Divorce occurs when the
couple involved cannot live together amicably. However, even under such
acrimonious circumstances Allah (SWT) advises men in 2/231 "And so,
when you divorce women and they are about to reach the end of their
waiting term, then either retain them in a good manner or let them go
in a good manner. But do not retain them (against their will) to hurt
(them): for he who does so sins against himself.” This is again
mentioned in 65/2 “Then when they are about to fulfill their waiting
term, either take them back in a good manner or part with them in a
good manner.” These ayahs lay emphasis on good behavior, being kind to
the weak, and abstaining from harassing those whom Allah (SWT) has
asked men to protect and provide for.
Let us consider the
case of a divorced woman who has no male relative who can maintain and
protect her and no source of income. What should a good and God-fearing
ex-husband do for this woman? Let us search for the answer in the
Qura’n. Allah (SWT) says in 2/236 “There is no sin on you, if you
divorce women while you have not yet touched (had sexual relation with)
them, nor appointed for them their Mahr (bridal money given by the
husband to his wife at the time of marriage). But provide for them, the
rich according to his means, and the poor according to his means, a
reasonable provision is a duty on the good-doers.” Even in cases where
the marriage is not consummated Allah (SWT) makes it a duty for
good-doers to provide for the ex-wife.
Please note the word
used in ayah 2/236 is “Mataa”
which occurs many times in the Qura’n and is translated as provision in
all the other occurrences. However, only in ayahs concerning divorce
this word is mistranslated as “gift” by majority of the translators for
reasons best known to them. In 2/241 Allah (SWT) says “And for divorced
women, maintenance (should be provided) on a reasonable (scale). This
is a duty on the God-fearing.” In this Ayah, providing for the divorcee
is a duty on all God-fearing people.
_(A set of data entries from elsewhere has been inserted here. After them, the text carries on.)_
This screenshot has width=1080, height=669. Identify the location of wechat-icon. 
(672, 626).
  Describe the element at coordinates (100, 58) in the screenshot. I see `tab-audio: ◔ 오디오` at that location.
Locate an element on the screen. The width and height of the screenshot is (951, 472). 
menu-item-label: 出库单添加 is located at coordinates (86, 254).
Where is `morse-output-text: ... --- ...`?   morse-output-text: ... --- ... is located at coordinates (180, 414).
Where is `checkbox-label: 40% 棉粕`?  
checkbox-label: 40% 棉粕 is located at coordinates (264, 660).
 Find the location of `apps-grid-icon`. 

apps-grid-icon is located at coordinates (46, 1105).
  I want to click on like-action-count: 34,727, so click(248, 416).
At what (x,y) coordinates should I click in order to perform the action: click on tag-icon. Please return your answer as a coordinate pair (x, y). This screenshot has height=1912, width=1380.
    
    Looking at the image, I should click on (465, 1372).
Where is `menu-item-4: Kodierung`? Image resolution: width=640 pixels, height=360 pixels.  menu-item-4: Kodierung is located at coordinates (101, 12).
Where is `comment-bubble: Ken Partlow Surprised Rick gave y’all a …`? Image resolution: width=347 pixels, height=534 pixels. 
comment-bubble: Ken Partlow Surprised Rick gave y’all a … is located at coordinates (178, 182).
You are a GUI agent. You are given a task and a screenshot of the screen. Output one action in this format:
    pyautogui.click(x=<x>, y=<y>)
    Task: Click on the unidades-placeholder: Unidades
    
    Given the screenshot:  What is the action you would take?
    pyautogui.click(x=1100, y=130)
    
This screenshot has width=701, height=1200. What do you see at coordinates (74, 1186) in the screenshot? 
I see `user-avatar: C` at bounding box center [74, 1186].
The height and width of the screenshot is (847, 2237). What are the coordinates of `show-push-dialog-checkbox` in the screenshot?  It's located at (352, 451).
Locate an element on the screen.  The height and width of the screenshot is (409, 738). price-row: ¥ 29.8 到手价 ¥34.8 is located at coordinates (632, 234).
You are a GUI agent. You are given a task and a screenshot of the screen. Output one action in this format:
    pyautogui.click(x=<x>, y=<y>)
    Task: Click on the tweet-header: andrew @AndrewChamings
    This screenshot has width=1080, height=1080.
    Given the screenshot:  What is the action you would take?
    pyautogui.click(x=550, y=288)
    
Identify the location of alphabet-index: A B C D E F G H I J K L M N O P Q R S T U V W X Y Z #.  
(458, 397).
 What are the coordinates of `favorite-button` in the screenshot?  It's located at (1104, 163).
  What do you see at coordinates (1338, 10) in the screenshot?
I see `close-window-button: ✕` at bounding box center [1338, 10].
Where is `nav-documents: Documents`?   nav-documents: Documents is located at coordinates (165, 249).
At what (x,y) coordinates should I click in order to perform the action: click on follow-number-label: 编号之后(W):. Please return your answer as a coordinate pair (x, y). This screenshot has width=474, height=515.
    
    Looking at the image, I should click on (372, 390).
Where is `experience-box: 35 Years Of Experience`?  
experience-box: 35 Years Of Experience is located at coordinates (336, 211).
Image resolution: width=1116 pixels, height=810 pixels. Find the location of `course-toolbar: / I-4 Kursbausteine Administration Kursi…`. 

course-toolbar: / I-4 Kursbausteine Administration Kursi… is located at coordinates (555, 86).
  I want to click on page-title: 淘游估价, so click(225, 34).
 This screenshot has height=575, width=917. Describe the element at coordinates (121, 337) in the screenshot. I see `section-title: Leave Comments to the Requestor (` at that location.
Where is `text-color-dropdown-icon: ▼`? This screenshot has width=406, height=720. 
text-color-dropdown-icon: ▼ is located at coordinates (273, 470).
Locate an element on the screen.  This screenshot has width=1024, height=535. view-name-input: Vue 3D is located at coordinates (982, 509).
If the ex-husband does not provide
for his ex-wife, then according to this ayah he is not a god-fearing
person.
It is generally
believed that maintenance has to be provided to the divorced woman only
during the waiting period. However, in 33/49 Allah (SWT) says “O you
who believe! When you marry believing women, and then divorce them
before you have consummated the marriage with them, there is no waiting
period for them. So provide for them, and set them free in a good
manner.” It is clear from this ayah that maintenance is not just
limited to the waiting period.
We note that after most
of the ayahs concerning divorce Allah (SWT) mentions his attributes -
All-Hearer, All-Seer, All-Knower, All-Aware, All-Mighty, All-Wise,
reminding us that we cannot escape Him in the least bit. He emphasizes
that the (instruction) is an admonition for those who believe in Allah
and the Last Day. If we do not follow His instructions in divorce
matters it is like not believing in Allah and the Last Day. After all
the instructions, Allah (SWT) summarizes in 2/242 Thus
Allah makes His ayah (Laws) clear to you, in order that you may
understand.”
I end with 3/115 “And
whatever good they do, nothing will be rejected from them; for Allah
knows well those who are God fearing.